This study evaluated the results of eight Child Access Demonstration Projects from two waves of demonstrations testing the effectiveness of mediation, counseling, education, and visitation monitoring programs designed to facilitate noncustodial parents' access to their children following divorce and separation. The incidence of access problems ranged from 31 percent to 4 percent of cases. The nature of access disputes varied widely; such disputes were reported by both the custodial and noncustodial parents. Making both parents attend mediation sessions is seen as critical and difficult. Where both parties attended, mediation visitation increased, relitigation was low, and there was increased child support compliance for the experimental vis-a-vis the control groups. Other interventions (e.g., parenting classes, counseling) which were done for severely conflicted parties or at a distance from the divorce/separation were not seen as making an additional impact in these areas. Also, the timing of access disputes was unaffected by the demonstrations.
As set forth in the Family Support Act of 1988, this evaluation explored the effect of two waves of Child Access Demonstration projects on the amount of time required to resolve access disputes; reductions in litigation related to access disputes; improvements in compliance with court-ordered child support amounts; and promotion of the emotional adjustment of children. It also assessed the extent and nature of child access disputes as well as parental satisfaction with the demonstrations.
Recent research in child psychology shows generally that close, frequent, and positive contact with the father following divorce and separation is beneficial for the child.
Child access is also important for child support enforcement. Recent Census data and research studies have indicated that where noncustodial parents have visitation rights or joint custody they tend to be more compliant with child support orders, although it is difficult to show cause and effect since the parents wanting to see the child may also be the better payers. Desire for increased child contact may follow child support payment rather than vice versa. Moreover, denial of visitation is seen as the major reason for nonpayment of child support for noncustodial parents who have money to pay child support.
There has been considerable pressure for the system to give support to the needs of noncustodial as well as custodial parents. Over 43 States authorize joint custody. There are currently over 200 court-based divorce mediation programs and over 280 fathers' rights groups organized throughout the country to facilitate child access by noncustodial parents.

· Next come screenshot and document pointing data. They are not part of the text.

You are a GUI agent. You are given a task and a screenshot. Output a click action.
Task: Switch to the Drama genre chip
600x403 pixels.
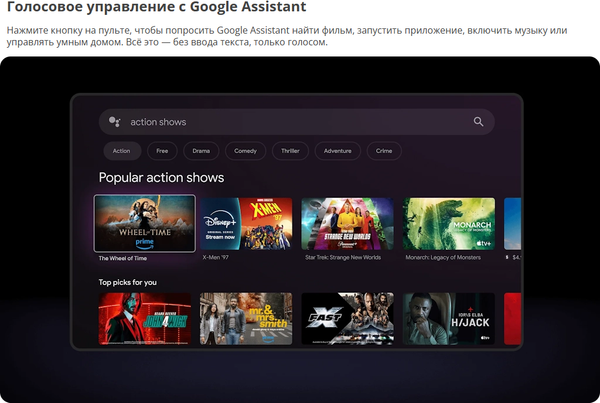(x=201, y=151)
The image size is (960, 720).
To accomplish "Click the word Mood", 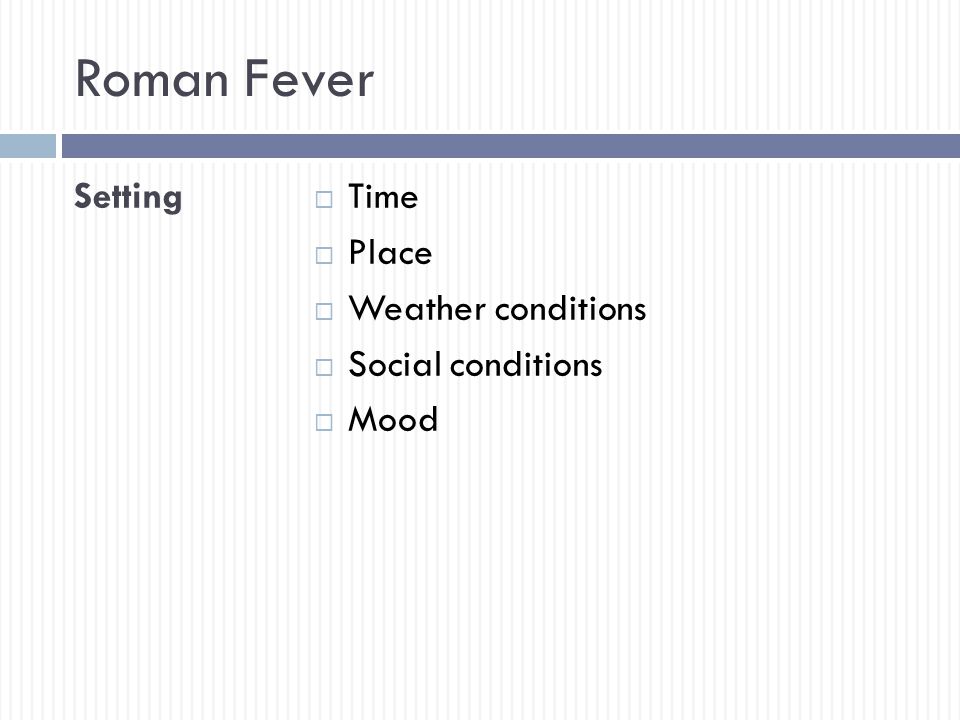I will tap(393, 420).
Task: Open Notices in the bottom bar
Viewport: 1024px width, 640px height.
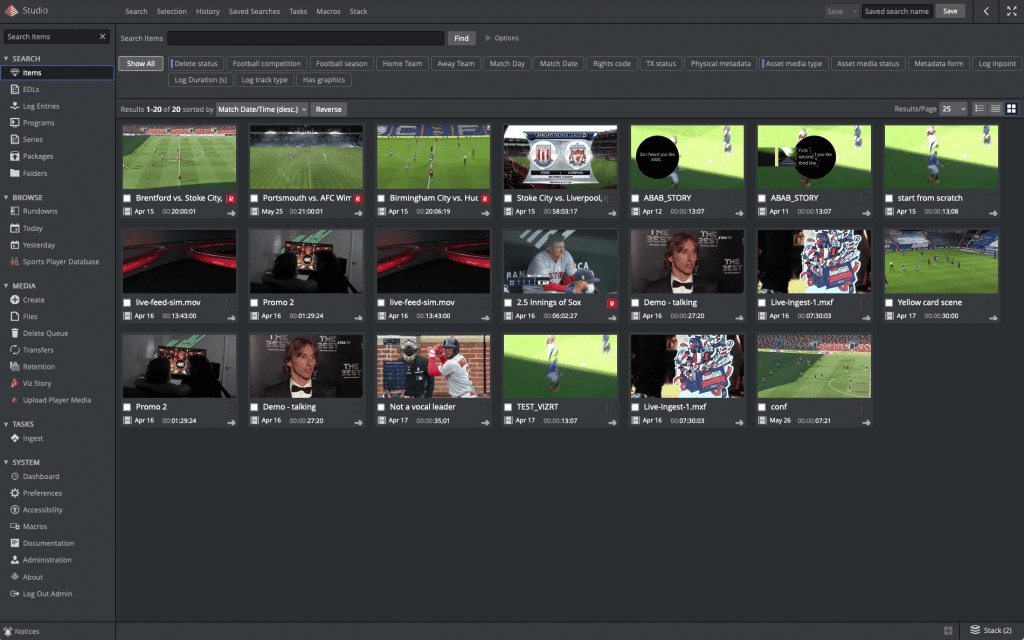Action: point(20,631)
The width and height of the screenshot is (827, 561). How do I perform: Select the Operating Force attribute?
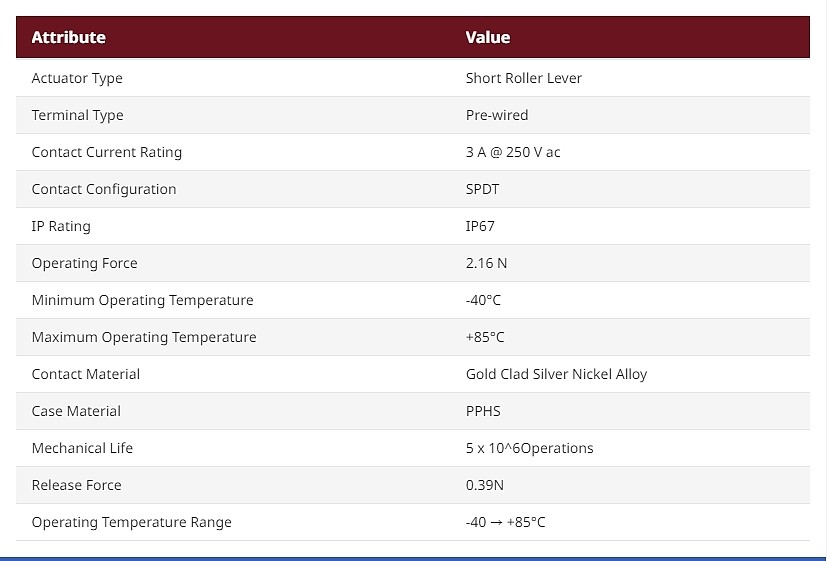(84, 263)
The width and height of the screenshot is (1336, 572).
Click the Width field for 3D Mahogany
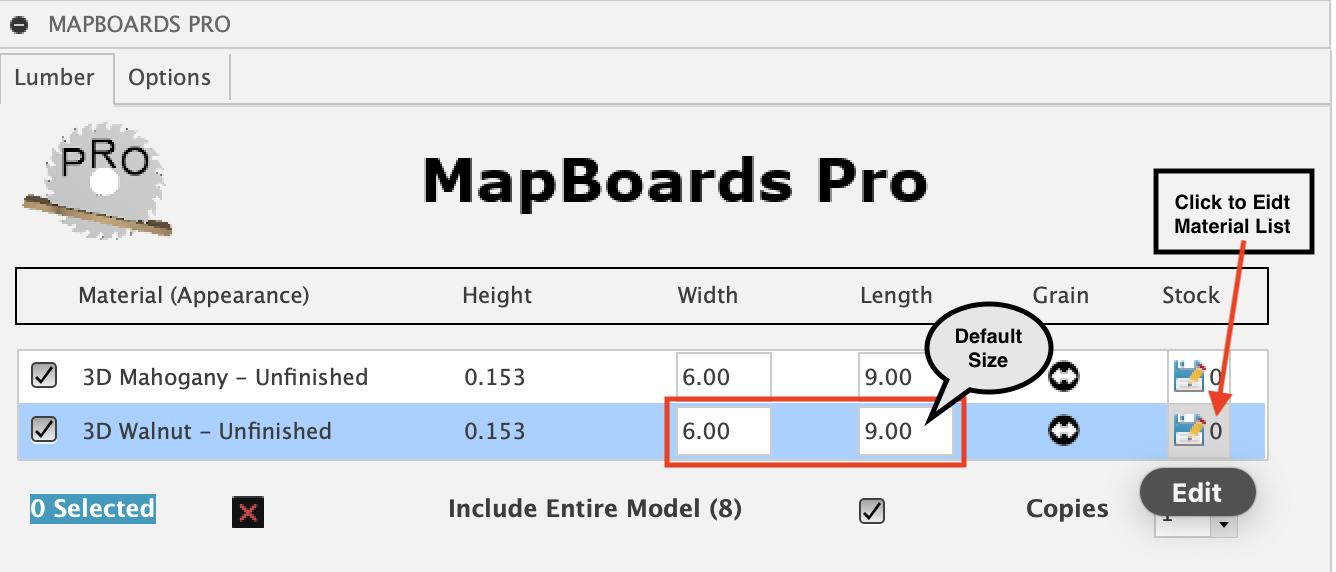(x=723, y=377)
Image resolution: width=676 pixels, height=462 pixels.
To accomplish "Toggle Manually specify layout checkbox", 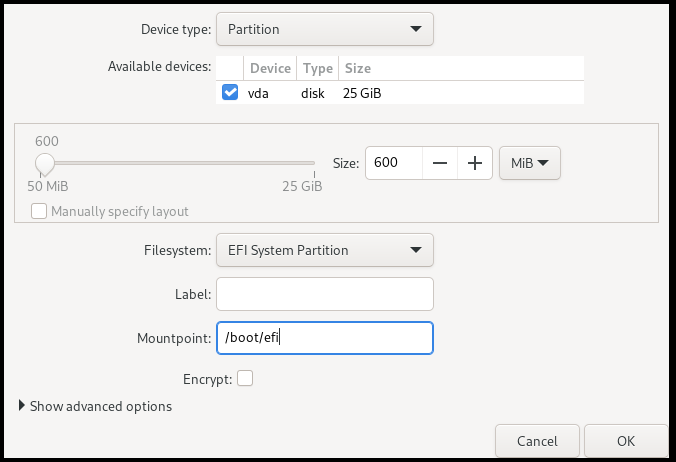I will (39, 211).
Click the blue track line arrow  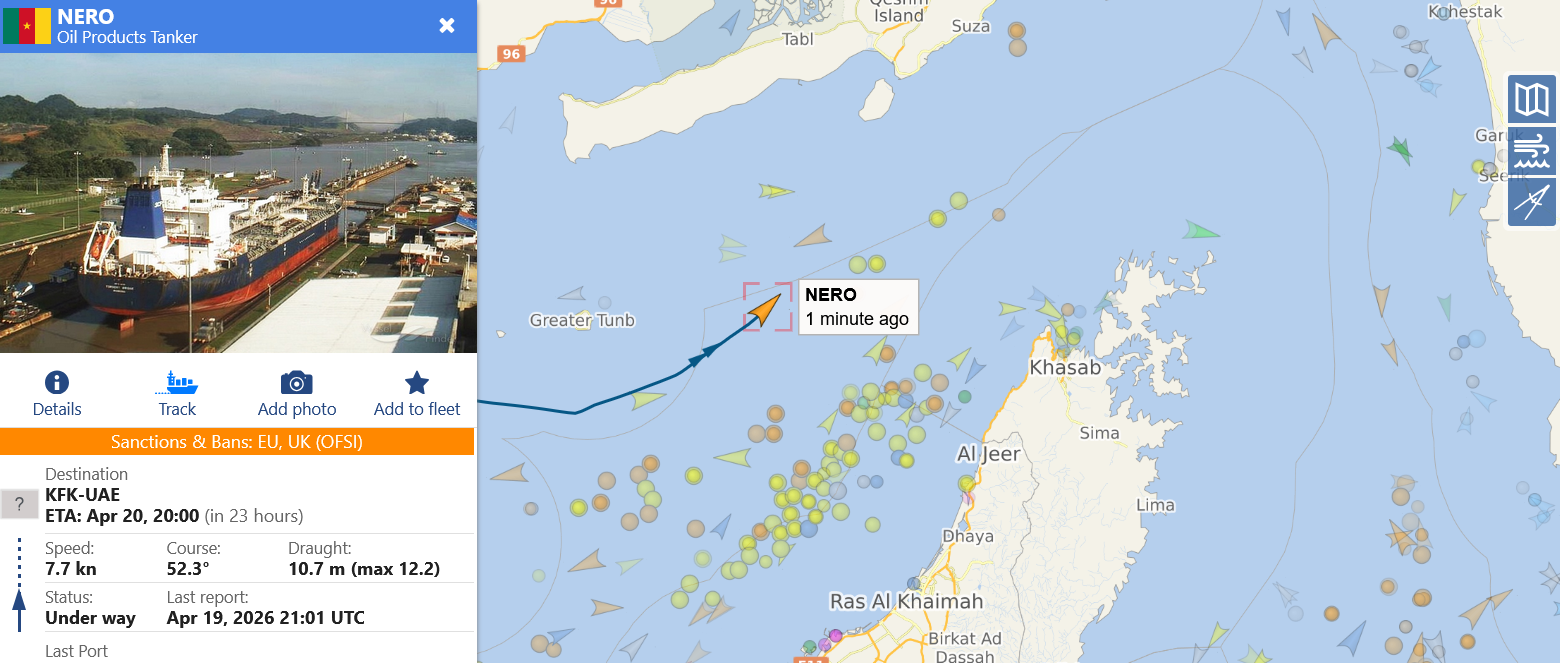pos(709,350)
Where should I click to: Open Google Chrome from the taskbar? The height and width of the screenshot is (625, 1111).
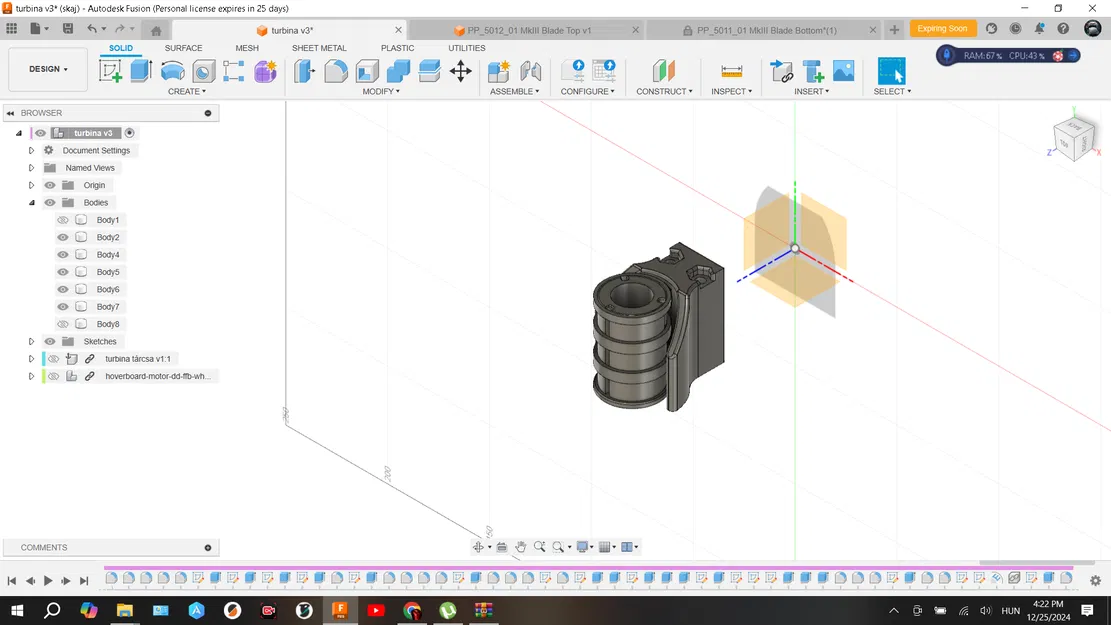tap(412, 610)
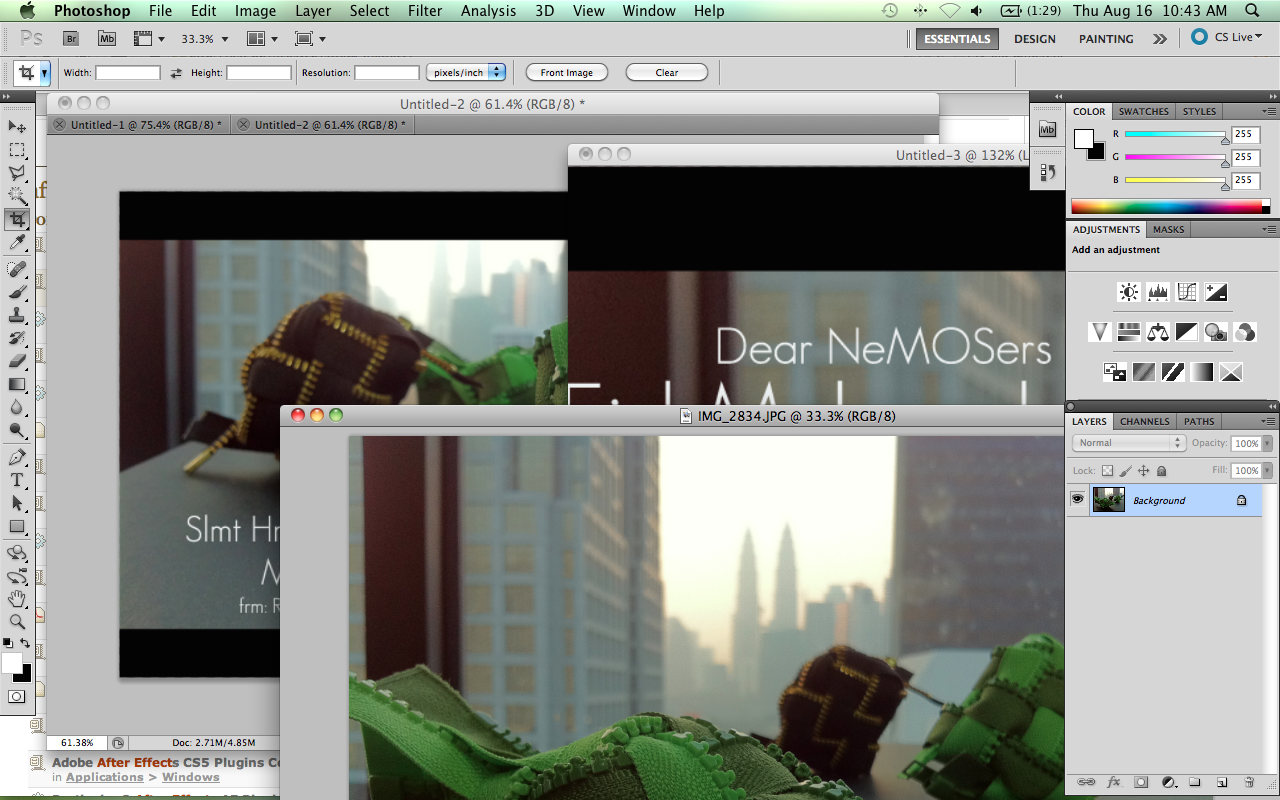Viewport: 1280px width, 800px height.
Task: Select the Brush tool in the toolbar
Action: (x=17, y=292)

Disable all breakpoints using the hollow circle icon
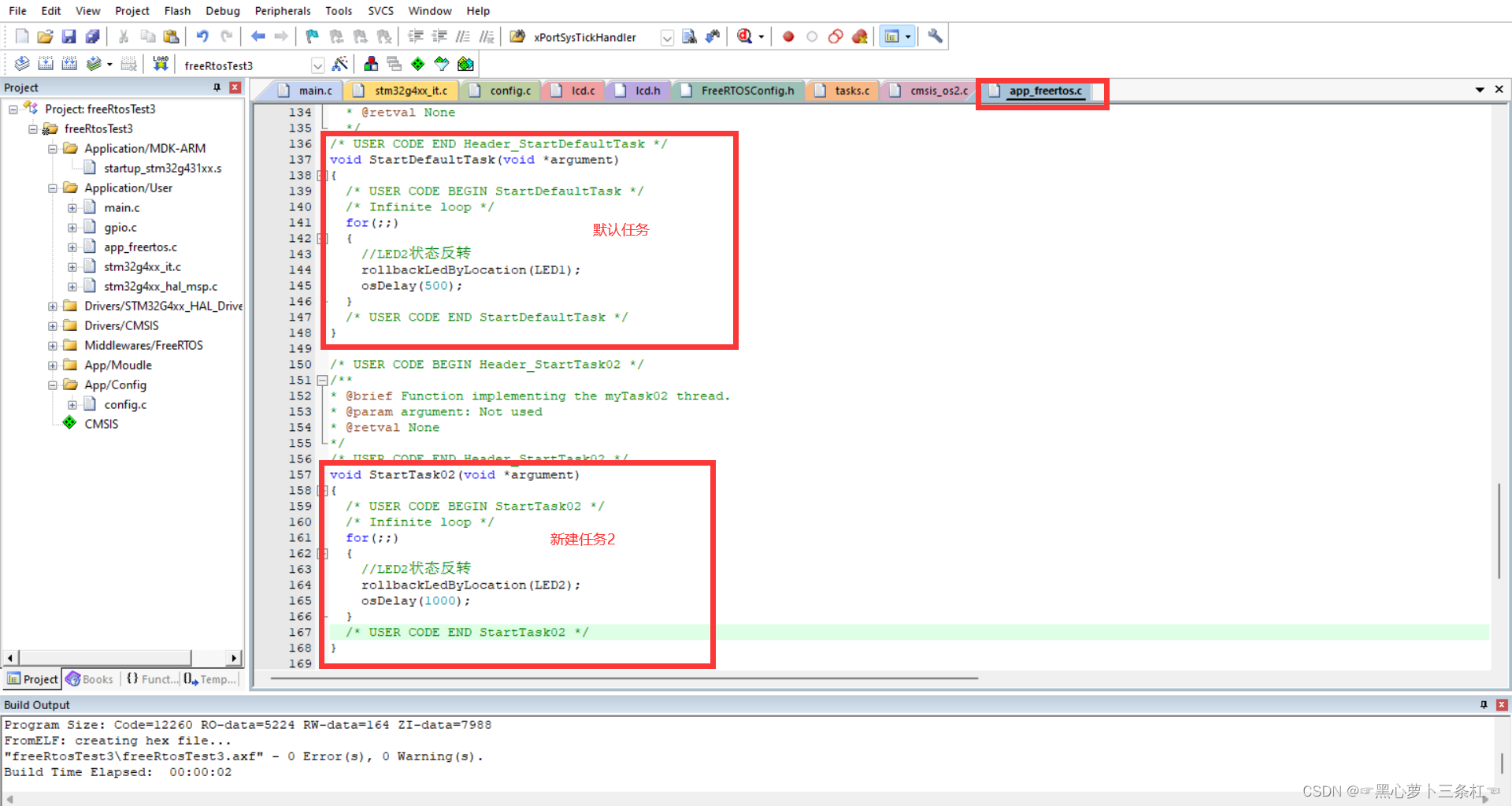[812, 36]
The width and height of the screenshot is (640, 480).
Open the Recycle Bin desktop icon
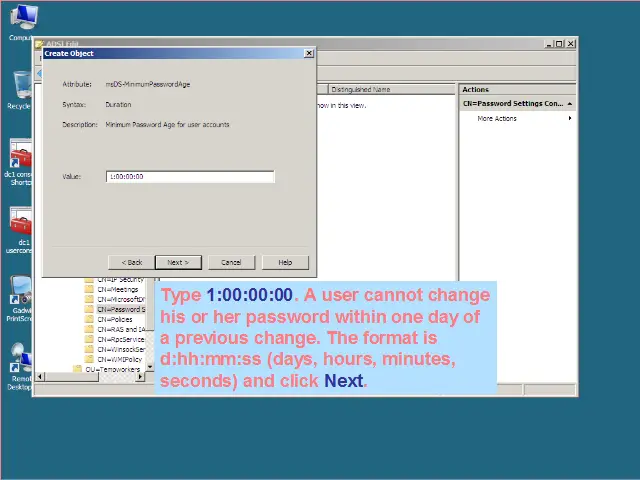click(20, 88)
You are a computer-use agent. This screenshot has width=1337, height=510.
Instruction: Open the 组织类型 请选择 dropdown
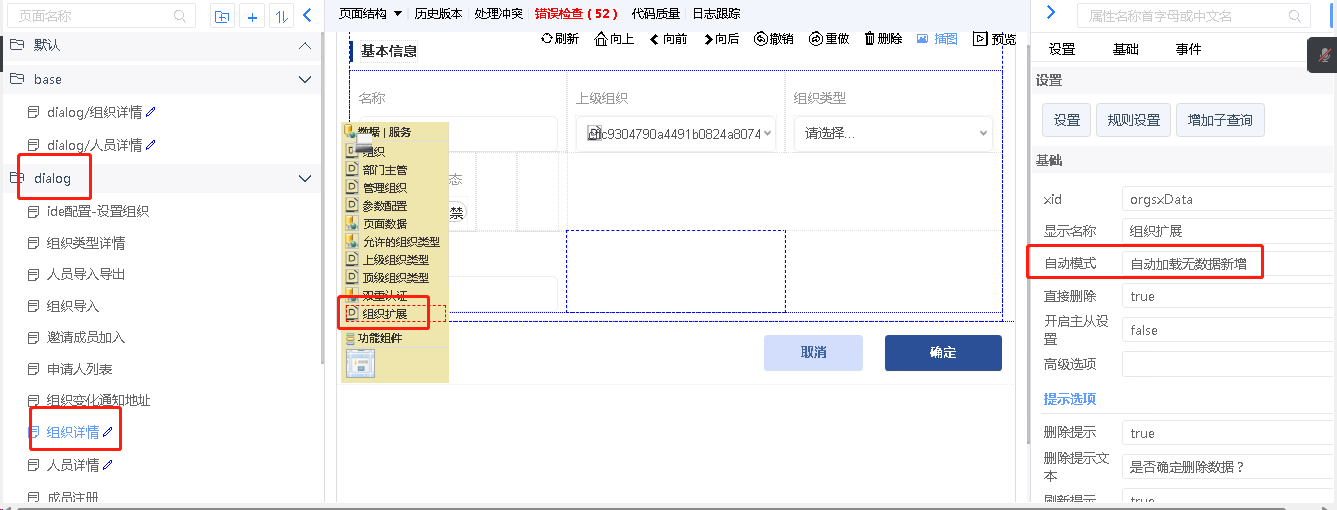(892, 133)
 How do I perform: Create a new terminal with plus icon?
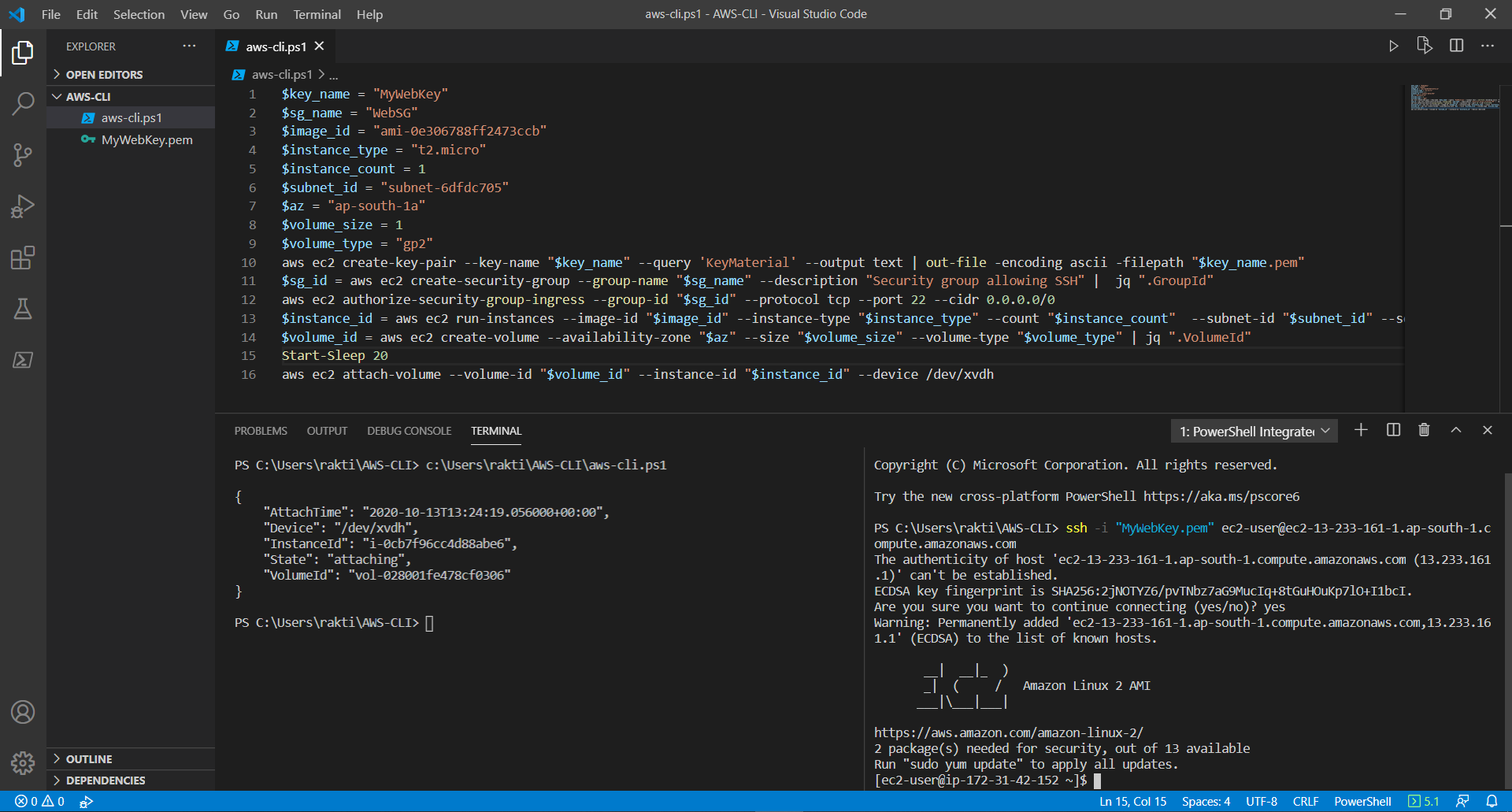1361,430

Congress responded to the continuing public debate about the problem of noninvolvement by noncustodial parents and resulting litigation by directing HHS to conduct State demonstration projects relating to a variety of means of facilitating continuing involvement by the noncustodial parent.
In 1996 a new Federal grant program for child access and visitation programs was established nationwide.
Projects involved control and experimental group testing of different interventions (e.g., mediation, parenting education, community services for the noncustodial parent, group counseling, telephone monitoring of visitation) in a variety of public and private, court and administrative settings in Idaho, Florida, Indiana, Massachusetts, Arizona, and Iowa. Evaluation was provided for randomly selected experimental and control groups on such issues as relitigation, relitigation timing, visitation, and child support compliance. There were over 2,400 cases in the baseline and 1,500 cases in follow-up interviews.
The incidence of child access problems for divorced and separated parents ranged from a low of 4 percent to almost 30 percent of the cases by site. This is consistent with findings of other studies. The nature of child access problems are varied and may be longstanding for both parents. Some frequent problems include insufficient amount of visitation time, being cut out of a child's life, scheduling visitation, fights during pick-up and drop-off, concerns for the child's safety, concerns about the other parent's parenting style and negativity, and continuing problems with the parents' relationship.
There is a big problem of nonattendance by one or the other spouse at mediation or related interventions; and some effort should be made to compel attendance. However, where both parents attend mediation there is a high (65 percent to 70 percent) rate of arriving at parenting plans.
Mediation did resolve conflict in many, but not all, cases, and problems decreased after interventions. Visitation days increased for most sites and child support compliance increased to over 20 percent. A majority of both parents indicate satisfaction with interventions. However, the speed of dispute resolution and incidence of relitigation were not affected. In addition, nonmediation experiments did not seem to have an impact. It was difficult to assess improvements in emotional child development where tested.
Use of Results
The results should assist State, local, and private agencies in establishing programs to improve the continued involvement by the noncustodial parent. Mediation interventions at the time of the divorce--when both parents can be made to attend--are most effective. When disputes are high charged or considerable time has elapsed, it is more difficult to make an impact. Scarce resources can be focused on cases with problems before they become intractable. The results of these demonstrations are more relevant for divorce and formal separation cases than for unwed situations.